4. Tauqit, yaitu penjadwalan yang tepat. Yakni bekerja secara efektif dan efisien
sesuai denagn batas waktu yang ditetapkan.
5. Adil dan netral, yaitu dalam menyiapkan laporan keuangan haruslah bersikap
adil tanpa tertekan karena atas prinsip kebenaran, kejujuran dan kemaslahatan.
6. Tibyat, yaitu trasparansi dalam penyajian data-data yang jelas dan akurat.

Hal inilah yang membedakan penerapan sistemm ekonomi syariah dan system
yang di bangun oleh ekonomi konvensional.
Konsep Akuntansi Syariah
Berdasarkan firmn Allah SWT . dalam Q.S Al-Baqarah : 282 tersebut
“faktubuuhu (maka hendaklah ada yang menuliskannya)”, memberikan isyarat bahwa
keberadaan akuntansi dalam sebuah lembaga keuangan atau transaksi menjadi wajib
adanya.
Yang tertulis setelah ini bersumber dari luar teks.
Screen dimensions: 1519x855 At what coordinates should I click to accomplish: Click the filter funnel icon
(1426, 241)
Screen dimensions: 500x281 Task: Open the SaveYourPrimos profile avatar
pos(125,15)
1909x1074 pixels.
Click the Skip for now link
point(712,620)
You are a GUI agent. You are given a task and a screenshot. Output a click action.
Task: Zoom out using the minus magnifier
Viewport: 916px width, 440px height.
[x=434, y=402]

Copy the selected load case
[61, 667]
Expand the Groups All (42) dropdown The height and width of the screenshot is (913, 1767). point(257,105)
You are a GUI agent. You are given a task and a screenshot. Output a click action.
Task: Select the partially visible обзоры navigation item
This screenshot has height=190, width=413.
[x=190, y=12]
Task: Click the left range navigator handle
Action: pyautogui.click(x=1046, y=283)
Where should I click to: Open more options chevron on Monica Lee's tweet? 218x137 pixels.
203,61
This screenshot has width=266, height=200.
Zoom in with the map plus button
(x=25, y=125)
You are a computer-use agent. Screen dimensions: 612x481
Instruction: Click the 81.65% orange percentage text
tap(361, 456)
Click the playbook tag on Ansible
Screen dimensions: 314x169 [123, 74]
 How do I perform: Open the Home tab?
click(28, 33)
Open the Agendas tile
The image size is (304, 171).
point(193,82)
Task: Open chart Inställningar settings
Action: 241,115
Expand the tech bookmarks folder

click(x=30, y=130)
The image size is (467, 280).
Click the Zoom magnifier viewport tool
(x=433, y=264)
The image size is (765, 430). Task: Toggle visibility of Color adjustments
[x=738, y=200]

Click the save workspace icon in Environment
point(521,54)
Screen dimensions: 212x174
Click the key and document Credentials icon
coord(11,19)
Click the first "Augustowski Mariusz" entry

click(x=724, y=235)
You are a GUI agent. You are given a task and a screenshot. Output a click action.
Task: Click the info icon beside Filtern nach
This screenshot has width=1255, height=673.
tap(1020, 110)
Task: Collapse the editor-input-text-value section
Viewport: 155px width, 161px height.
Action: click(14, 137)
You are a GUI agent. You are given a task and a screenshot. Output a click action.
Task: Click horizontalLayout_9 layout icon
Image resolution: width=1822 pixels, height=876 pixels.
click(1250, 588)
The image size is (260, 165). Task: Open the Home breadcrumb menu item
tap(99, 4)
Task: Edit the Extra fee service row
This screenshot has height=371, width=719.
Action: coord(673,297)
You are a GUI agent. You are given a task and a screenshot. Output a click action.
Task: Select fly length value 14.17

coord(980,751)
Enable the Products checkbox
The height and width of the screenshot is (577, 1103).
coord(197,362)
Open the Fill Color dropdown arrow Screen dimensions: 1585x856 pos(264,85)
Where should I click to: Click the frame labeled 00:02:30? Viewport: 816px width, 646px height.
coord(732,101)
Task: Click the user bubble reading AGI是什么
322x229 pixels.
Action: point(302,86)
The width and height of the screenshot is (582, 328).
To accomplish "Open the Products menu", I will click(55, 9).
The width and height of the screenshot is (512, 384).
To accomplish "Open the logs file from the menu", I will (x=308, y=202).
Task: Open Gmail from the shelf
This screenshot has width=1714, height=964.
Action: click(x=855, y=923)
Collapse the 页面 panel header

Karena melalui akuntansi-lah, seseorang dapat mengetahui secara baik
danbenar laporan keuangan terhadap transaksi, neraca, atau laba rugi yang perlu
dilakukan.
Dari ayat tersebut dapat pula ditarik benang merahnya terhadap konsep
akuntansi yang dibangun oleh islam, yaitu :
1. Ketaatan pada hukum syariah.setiap aktivitas yang dilakukan oleh unit
ekonomi harus dilihat dari sisi halal-haramnya suatu barang atau nilai yang
ditransaksikan. Factor inilah yang membedakan dengan prinsip-prinsip
ekonomi diluar islam.
2. Melaporkan dengan akurat, teliti, baik dan jujur. Seluruh laporan keuangan
harus dibuat secara accountable dan transparan.
3. Terkait pada keadilan . Karena tujuan utama syariah islam adalah penerapan
keadilan dalam masyarakat secara keseluruhan. Informasi akuntan harus
mampu melaporkan setiap kegiatan atau keputusan yang dibuat.
4. Mempromosikan dan menilai efisiensi kepemimpinan. System akuntansi
harus mampu memberikan standar berdasarkan hukum sejarah untuk
menjamin bahwa manajemen mengikuti kebijaksanaan yang baik.
5. Penentuan laba rugi yang tepat. Walaupun penentuan laba rugi agak bersifat
subyektif dan bergantung pada nilai, tetapi factor kehati-hatian harus
dilaksanakan agar tercapai hasil yang bijaksana dan konsisten, sehingga
dapat menjamin bahwa kepentingan semua pihak memakai laporan
dilindungi.
6. Perubahan dalam praktik akuntansi. Peran akuntansi yang demikian luas
dalam kerangka islam memerlukan perubahan yang sesuai dan cepat dalam

praktik akuntansi sekarang. Akuntansi harus mampu bekerjasama untuk
menyusun saran-saran yang tepat untuk mengikuti perubahan ini.